Problema breve:
Trasforma in una lista JSON di stringhe, una per riga e senza righe vuote, soltanto le righe dei record che partono da quella contenente "Given: Open the" e terminano con quella contenente "This screenshot has height=1013, width=1176.", entrambe incluse.

Record forniti:
════════

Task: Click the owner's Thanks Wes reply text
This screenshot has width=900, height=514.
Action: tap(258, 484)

════════

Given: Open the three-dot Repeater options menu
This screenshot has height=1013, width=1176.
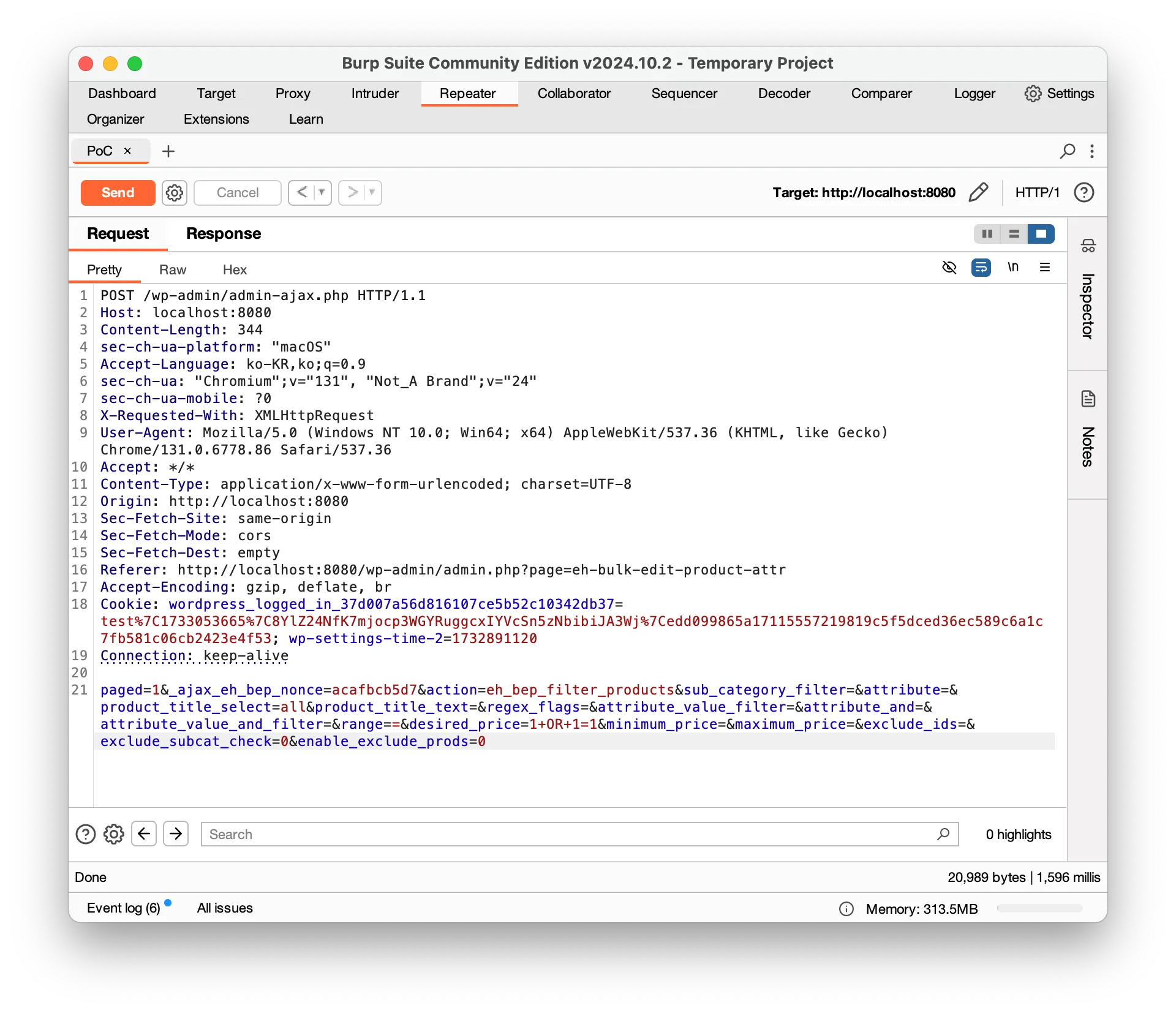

════════

Risposta al compito:
[
  "Given: Open the three-dot Repeater options menu",
  "This screenshot has height=1013, width=1176."
]